Angemessene Anpassung der VGI-Tarife zum 1. August 2026
Die steigenden Energiekosten und die allgemein hohe Inflation wirken sich auch massiv auf den ÖPNV-Betrieb aus. Die Zweckverbandsversammlung des Verkehrsverbunds Großraum Ingolstadt, VGI, hat daher am Dienstag, 14. April 2026, eine Tarifanpassung beschlossen.
Die Erhöhung um 4,9 Prozent ab 1. August 2026 erfolgt weitgehend linear in allen Tarifstufen unter Berücksichtigung von Glättungseffekten. Das heißt, die Preise werden so gestaltet, dass sich gerade Euro- und Cent-Beträge ergeben, um im Fahrerverkauf und Vorverkauf anwendbare Preise verwenden zu können.

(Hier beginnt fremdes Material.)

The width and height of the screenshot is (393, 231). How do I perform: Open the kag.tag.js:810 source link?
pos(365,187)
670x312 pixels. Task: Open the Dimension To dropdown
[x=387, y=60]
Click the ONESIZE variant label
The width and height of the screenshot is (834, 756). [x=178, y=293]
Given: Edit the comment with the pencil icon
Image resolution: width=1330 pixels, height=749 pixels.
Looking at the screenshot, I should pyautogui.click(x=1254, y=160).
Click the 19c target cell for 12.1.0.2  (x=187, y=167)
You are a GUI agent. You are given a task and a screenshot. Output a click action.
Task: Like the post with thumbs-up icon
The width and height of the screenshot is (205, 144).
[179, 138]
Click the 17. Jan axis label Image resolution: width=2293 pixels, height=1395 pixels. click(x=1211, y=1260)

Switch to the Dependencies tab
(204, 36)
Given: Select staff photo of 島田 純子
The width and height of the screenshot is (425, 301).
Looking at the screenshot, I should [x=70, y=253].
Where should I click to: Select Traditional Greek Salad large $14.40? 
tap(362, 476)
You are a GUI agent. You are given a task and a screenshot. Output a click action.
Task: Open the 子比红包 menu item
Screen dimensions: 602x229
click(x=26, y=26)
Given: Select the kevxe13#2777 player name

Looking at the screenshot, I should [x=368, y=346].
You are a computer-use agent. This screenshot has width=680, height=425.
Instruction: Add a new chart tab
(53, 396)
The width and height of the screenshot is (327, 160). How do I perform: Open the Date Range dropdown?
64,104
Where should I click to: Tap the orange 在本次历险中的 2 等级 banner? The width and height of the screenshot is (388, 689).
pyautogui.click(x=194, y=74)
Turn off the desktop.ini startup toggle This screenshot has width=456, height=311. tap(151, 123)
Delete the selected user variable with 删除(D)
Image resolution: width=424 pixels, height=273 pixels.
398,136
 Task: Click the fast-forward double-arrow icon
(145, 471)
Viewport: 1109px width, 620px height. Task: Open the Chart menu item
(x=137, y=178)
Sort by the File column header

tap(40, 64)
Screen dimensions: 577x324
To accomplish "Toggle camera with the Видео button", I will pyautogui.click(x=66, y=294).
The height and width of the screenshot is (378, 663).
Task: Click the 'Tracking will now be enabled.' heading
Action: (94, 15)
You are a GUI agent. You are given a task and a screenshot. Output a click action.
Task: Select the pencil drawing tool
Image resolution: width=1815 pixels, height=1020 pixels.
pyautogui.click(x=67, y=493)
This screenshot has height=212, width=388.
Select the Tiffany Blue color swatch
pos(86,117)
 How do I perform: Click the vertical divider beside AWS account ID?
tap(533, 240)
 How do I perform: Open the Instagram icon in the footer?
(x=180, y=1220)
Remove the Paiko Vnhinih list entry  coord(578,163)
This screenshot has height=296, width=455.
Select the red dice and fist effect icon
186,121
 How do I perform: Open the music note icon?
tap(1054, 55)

„Bei der Anpassung der Tarife hat der VGI mit Augenmaß gehandelt“, erläutert VGI-Vorstand Dr. Robert Frank. „Angesichts der allgemeinen wirtschaftlichen Entwicklung ist die Erhöhung der Ticketpreise angemessen.“ Im Vergleich zum Individualverkehr schneidet der ÖPNV schließlich generell deutlich besser ab: Wer zur Arbeit pendelt, fährt mit dem Bus im Durchschnitt fünf- bis zehnmal so günstig wie mit dem Pkw.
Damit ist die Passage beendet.